18 languages are officially recognized in India plus hundreds of minor tongues and dialects. Hindi has been encouraged as a national language, but English is widespread and the first language for many educated people. In most urban settings and official dealings English will see you through. A small phrasebook such as the Lonely Planet Hindi/Urdu Phrasebook might be useful. A knowledge of the numbers, which are broadly similar in most of the country's languages, can be of some help.


Hotel porters expect a tip, and waiters expect 10-15% of the bill. It is not necessary to tip taxi drivers with whom you have agreed a price for a single journey, but if you keep the same car for a day or more, it is appropriate. If you go trekking, and use a guide and porters, reward them at the end of the trek. In some situations, the judicious use of baksheesh may expedite matters. Giving money to beggars is a personal matter, although it is not encouraged. In India beggars can be extremely tenacious and keeping loose change handy can resolve the situation. Unfortunately, some tourists misguidedly give away pens and sweets, so children now consider pestering tourists for pens (Gimme one pen!) and sweets (Mithai!) normal. Thankfully this problem has not become widespread in Bhutan. If you would really like to help the local children, consider making a direct contribution to a local school, perhaps even with a long-term commitment.

Arrival and Flight Transfers

If you have arranged private transfers, you will be met by our driver/representative on arrival at the airport.

Departure and Airport Departure Tax

Indian regulations demand that you check in for your International flights three hours before departure.
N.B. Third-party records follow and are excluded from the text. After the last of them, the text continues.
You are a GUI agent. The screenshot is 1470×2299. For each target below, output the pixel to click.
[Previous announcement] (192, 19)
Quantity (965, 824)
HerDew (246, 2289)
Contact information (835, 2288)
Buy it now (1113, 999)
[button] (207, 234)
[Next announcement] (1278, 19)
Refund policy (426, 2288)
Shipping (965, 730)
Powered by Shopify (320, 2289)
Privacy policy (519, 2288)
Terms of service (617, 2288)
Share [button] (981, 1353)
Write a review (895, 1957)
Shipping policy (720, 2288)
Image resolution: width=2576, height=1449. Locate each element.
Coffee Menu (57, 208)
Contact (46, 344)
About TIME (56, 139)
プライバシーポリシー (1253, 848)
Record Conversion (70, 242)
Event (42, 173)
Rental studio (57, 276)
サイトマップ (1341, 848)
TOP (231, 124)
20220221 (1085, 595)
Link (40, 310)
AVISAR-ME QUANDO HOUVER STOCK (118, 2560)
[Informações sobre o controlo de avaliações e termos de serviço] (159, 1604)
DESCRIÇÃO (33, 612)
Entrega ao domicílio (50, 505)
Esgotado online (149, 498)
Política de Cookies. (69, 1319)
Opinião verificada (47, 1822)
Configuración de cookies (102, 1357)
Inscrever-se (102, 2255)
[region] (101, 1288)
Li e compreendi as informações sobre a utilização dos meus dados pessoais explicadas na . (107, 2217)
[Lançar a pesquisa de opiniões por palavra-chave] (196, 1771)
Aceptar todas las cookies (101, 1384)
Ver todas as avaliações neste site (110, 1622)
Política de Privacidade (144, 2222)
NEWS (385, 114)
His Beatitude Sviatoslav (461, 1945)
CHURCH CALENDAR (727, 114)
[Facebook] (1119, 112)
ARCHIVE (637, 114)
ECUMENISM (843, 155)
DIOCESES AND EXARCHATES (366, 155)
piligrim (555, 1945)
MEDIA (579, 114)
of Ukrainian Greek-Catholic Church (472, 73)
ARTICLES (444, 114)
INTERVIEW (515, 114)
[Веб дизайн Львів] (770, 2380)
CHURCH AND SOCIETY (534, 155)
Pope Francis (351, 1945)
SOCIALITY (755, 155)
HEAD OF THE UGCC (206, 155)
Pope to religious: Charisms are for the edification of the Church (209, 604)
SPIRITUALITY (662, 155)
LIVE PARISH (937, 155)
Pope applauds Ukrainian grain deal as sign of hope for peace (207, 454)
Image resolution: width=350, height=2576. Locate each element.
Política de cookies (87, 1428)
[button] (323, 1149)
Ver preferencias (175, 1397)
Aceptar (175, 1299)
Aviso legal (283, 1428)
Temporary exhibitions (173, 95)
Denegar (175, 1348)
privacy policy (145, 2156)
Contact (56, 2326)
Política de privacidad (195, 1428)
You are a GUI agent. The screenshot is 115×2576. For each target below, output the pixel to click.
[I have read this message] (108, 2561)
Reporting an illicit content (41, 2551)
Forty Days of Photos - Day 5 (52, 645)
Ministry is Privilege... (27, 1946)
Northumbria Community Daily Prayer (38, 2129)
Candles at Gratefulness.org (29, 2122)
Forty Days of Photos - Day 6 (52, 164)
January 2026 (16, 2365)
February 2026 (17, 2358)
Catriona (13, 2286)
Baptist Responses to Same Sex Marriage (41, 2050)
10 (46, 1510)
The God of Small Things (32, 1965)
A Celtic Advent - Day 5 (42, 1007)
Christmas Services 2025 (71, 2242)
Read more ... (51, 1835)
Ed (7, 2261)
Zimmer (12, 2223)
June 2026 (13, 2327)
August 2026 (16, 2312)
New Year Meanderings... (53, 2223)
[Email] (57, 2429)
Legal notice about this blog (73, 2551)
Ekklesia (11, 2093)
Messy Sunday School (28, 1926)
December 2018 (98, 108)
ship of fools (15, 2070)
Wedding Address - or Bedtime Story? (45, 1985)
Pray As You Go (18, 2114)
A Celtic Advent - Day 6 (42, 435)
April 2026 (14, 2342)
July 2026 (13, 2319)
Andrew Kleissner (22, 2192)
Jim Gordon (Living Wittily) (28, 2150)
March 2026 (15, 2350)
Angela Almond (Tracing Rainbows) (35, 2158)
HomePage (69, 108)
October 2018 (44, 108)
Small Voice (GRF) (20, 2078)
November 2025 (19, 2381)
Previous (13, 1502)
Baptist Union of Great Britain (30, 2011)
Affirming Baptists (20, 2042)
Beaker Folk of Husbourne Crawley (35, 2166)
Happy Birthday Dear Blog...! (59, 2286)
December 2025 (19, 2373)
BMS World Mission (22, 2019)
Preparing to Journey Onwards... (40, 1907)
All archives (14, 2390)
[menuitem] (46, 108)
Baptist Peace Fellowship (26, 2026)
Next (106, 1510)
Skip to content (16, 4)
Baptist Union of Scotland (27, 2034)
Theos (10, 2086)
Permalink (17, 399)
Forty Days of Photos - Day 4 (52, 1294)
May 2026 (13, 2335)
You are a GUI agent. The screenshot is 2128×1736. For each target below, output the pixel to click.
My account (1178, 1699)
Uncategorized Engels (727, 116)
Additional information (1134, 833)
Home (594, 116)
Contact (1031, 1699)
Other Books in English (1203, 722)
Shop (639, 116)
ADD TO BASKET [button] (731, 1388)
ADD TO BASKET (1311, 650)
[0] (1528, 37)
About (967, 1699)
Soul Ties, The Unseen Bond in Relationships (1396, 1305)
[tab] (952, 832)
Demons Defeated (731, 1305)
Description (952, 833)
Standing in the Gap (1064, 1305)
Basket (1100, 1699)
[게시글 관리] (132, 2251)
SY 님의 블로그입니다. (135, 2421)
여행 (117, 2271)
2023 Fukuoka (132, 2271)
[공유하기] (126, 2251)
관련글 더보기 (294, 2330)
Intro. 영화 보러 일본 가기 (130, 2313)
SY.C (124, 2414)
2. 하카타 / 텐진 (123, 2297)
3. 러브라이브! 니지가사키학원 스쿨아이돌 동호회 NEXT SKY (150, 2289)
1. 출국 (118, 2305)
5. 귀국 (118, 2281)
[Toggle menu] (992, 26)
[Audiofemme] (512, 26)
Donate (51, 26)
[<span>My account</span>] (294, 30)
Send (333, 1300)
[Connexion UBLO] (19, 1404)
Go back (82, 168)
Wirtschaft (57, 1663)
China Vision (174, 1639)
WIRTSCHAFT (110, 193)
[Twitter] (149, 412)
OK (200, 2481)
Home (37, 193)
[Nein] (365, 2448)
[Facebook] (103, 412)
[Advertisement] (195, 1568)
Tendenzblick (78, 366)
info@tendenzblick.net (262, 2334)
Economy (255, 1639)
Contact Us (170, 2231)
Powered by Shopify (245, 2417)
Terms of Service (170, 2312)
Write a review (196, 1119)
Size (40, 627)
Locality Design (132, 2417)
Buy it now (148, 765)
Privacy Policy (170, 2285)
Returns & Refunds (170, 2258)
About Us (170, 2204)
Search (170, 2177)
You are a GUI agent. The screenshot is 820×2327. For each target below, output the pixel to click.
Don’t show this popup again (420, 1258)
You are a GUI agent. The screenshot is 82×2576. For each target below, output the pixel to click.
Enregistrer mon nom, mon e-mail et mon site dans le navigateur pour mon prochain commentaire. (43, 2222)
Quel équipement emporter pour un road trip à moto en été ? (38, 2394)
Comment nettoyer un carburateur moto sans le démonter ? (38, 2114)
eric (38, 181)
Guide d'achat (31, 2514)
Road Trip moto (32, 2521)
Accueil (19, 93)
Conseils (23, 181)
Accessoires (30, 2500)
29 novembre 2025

The Indian government levies an airport tax on departing international flights. Most airlines now add this to the ticket price, but in some cases you may have to pay on departure. Check with the airline to make sure you keep enough rupees for this purpose. It is illegal to take Indian Rupees out of the country, but any excess can be re-exchanged into hard currency at the airport on production of a Foreign Exchange Certificate (which you should insist on being given on first changing your money). You can do this at the airport banks after checking in but before going through passport control.